- [Work required]
Starting at the line that contains "Given: Open a new tab with plus button", write out every line through the last one in the records below, word for word. Leave out any pictures.

-*-

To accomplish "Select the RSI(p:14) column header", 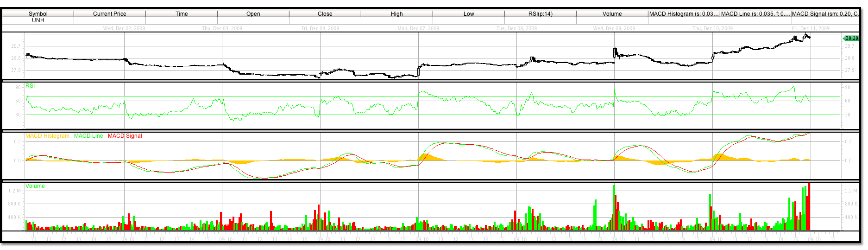I will (541, 14).
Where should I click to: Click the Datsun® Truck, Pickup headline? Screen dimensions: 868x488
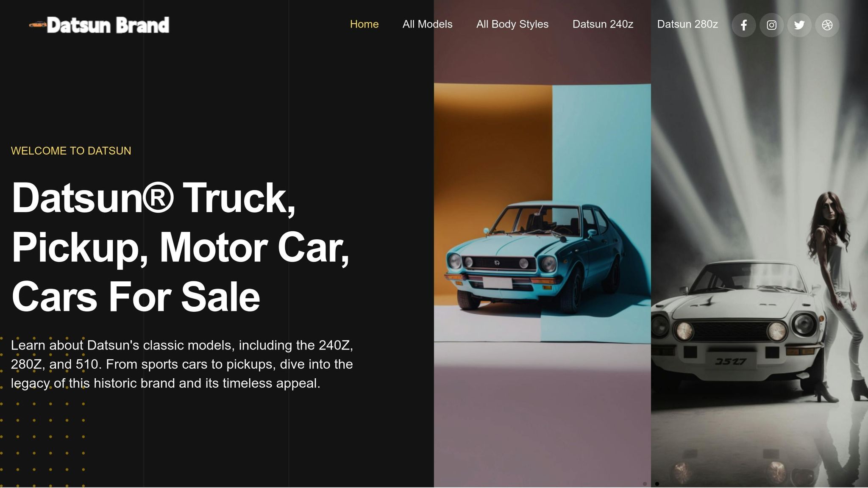click(181, 247)
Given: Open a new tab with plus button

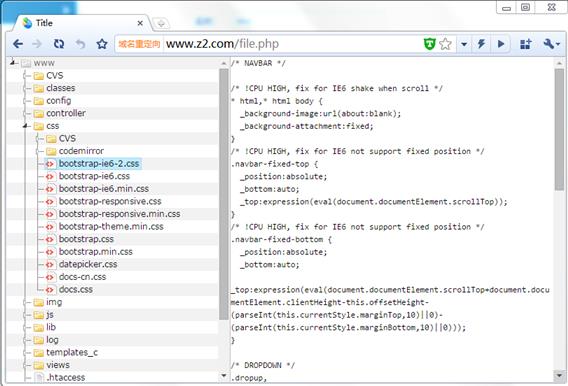Looking at the screenshot, I should pos(161,24).
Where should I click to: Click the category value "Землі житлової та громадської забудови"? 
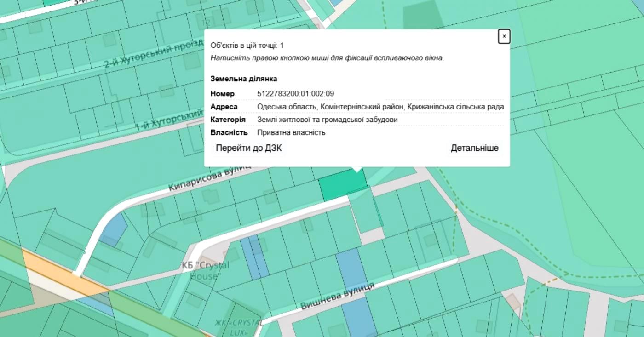[327, 120]
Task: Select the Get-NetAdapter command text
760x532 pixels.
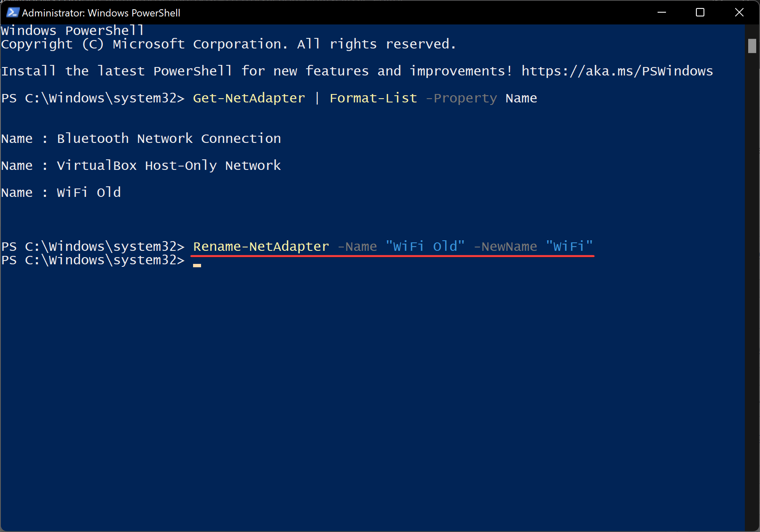Action: tap(249, 98)
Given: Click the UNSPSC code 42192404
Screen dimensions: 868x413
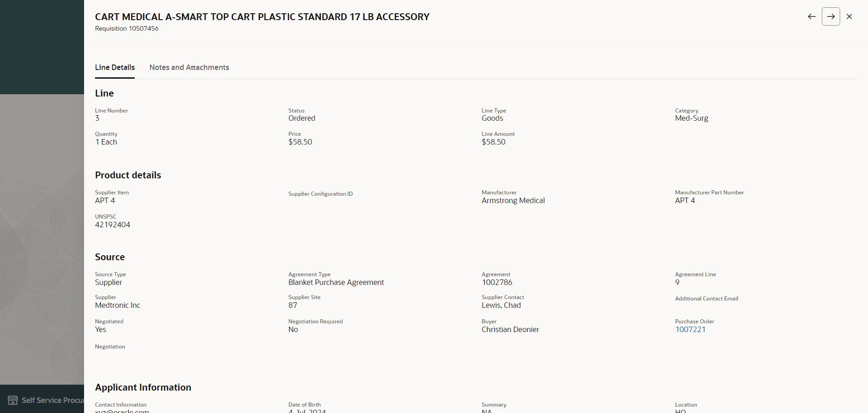Looking at the screenshot, I should coord(112,225).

-*-

- [Task response]
Given: Open a new tab with plus button

Looking at the screenshot, I should pos(161,24).
Where should I click to: Click the category value "Землі житлової та громадської забудови"? 
[327, 120]
Task: Select the Get-NetAdapter command text
760x532 pixels.
Action: tap(249, 98)
Given: Click the UNSPSC code 42192404
Screen dimensions: 868x413
Looking at the screenshot, I should coord(112,225).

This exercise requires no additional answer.